In general www.guncite.com has been very accurate, thus my using it here without reviewing the data myself. :eek:

Anyway, perhaps a more accurate (or at least more up-to-date) list here:
http://www.keepandbeararms.com/Information/XcIBViewItem.asp?ID=841#With

But my question remains - what happens when a federal law bans a substance or activity that a state constitution protects?
 
Monkeyleg said:
The Parker case wasn't brought to the DC circuit by a gun rights advocate, or even someone with a vague interest. It was brought by a person with strong libertarian leanings who could afford to fund the challenge.
That's not exactly the way Mr. Levy put it. He has a strong leaning to Constitutional Originalism. Despite any libertarian leanings, he wanted to see the Constitution upheld. In that, he had a "vested" interest.

The NRA, on the other hand, has a vested interest in staying out of the Supreme Court. All other considerations aside, they are afraid that their "power-base" would evaporate, should we get a decision that supports the 2A.

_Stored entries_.
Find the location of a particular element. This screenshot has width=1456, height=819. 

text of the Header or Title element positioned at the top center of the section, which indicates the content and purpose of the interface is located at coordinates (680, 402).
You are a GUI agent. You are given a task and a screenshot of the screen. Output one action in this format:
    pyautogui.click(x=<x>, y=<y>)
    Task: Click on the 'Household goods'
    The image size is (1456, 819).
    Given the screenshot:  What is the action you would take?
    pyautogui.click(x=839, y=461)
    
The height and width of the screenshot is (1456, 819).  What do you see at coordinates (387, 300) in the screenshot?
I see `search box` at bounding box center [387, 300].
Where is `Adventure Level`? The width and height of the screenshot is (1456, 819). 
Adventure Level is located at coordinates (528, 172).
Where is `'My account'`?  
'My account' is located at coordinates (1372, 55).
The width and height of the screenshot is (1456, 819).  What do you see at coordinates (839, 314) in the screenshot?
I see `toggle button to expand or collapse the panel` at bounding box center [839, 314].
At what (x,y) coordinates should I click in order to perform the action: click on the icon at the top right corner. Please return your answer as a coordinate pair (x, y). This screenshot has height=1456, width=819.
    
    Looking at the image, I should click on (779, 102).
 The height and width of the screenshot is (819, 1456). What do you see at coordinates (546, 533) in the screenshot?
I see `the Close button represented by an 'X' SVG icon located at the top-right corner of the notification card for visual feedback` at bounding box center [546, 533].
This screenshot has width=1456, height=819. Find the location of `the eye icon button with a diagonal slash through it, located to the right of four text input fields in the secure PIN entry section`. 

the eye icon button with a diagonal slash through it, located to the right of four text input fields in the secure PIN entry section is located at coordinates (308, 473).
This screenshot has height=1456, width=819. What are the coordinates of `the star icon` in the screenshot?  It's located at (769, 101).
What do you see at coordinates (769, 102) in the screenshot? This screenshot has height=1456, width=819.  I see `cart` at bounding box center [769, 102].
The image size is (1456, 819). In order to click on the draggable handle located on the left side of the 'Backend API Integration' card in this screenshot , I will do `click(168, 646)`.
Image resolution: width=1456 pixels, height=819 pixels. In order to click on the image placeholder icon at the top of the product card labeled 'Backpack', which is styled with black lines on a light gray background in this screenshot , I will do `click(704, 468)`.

_EXERCISE DETAILS_. Extend the forum discussion on the Parker case and Second Amendment litigation, starting after its final sentence.

_RESULT OF THE TASK_.
Look at who we most likely have on our side:

Roberts
Alito
Thomas
Scalia

Who is firmly on the other side?

Breyer
Souter
Stevens

That leaves Ginsberg and Kennedy. Ginsberg has made statements that tend to support the individual right. Kennedy appears to go whichever way the wind blows. If Ginsberg can be led to take the Pro-Gun side, Kennedy, I believe will follow.

That would give us a 6-3 decision for the individual right.

At worst, we might have a 5-4 decision.

And before anyone jumps on me about this "prediction," consider the way in which the Circuit opinion was written. If anything, the opinion was written to directly address the Supreme Court. It's almost an amicus brief for granting cert.

Regardless, I have no fear of taking this to the Supreme Court. It is way past time for the Feds to show their cards. We absolutely need to know where the Constitution stands... The Parker decision leaves very little if any wiggle room.
 
Regardless, I have no fear of taking this to the Supreme Court. It is way past time for the Feds to show their cards. We absolutely need to know where the Constitution stands... The Parker decision leaves very little if any wiggle room.

I want everybody to show there cards.....no more hiding.......take a side. I like the Parker case because it leaves little if any wiggle room.........we either have a "Right" or we dont.......and if not..........then we will see how serious americans are about words like.....liberty.
 
Oh don't scare me!!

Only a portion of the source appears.